DATA SHOWN ->

------------------------------------

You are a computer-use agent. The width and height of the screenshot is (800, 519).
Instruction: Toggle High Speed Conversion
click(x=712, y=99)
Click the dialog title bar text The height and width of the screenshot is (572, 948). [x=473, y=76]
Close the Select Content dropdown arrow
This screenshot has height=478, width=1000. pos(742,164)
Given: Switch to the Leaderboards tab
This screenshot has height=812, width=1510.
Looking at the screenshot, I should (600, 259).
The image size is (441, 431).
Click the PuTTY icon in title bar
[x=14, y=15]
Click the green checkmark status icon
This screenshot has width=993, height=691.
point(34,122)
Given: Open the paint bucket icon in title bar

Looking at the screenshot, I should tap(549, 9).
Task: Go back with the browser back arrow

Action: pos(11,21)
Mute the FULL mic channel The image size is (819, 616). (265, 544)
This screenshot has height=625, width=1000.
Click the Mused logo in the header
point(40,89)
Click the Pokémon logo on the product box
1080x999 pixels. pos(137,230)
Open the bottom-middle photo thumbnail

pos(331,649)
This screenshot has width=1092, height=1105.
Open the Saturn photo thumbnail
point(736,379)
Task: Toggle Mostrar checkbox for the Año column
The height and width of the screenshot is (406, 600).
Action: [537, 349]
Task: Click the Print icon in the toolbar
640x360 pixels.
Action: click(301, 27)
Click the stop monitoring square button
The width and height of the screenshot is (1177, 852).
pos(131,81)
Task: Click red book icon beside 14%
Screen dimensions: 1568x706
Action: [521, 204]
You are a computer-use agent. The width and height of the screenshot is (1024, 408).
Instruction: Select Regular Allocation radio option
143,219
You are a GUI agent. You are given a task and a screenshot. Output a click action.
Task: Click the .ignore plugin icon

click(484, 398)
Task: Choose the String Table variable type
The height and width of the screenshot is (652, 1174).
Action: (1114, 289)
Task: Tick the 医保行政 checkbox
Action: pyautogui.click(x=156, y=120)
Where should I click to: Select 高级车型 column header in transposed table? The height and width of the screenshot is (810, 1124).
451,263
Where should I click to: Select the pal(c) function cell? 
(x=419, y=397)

------------------------------------

ASSIGNMENT -> In the material above, find the line with "Screen dimensions: 1568x706"; then copy it and every line after it, exactly, through the end.

EXERCISE ANSWER ->
Screen dimensions: 1568x706
Action: [521, 204]
You are a computer-use agent. The width and height of the screenshot is (1024, 408).
Instruction: Select Regular Allocation radio option
143,219
You are a GUI agent. You are given a task and a screenshot. Output a click action.
Task: Click the .ignore plugin icon

click(484, 398)
Task: Choose the String Table variable type
The height and width of the screenshot is (652, 1174).
Action: (1114, 289)
Task: Tick the 医保行政 checkbox
Action: pyautogui.click(x=156, y=120)
Where should I click to: Select 高级车型 column header in transposed table? The height and width of the screenshot is (810, 1124).
451,263
Where should I click to: Select the pal(c) function cell? 
(x=419, y=397)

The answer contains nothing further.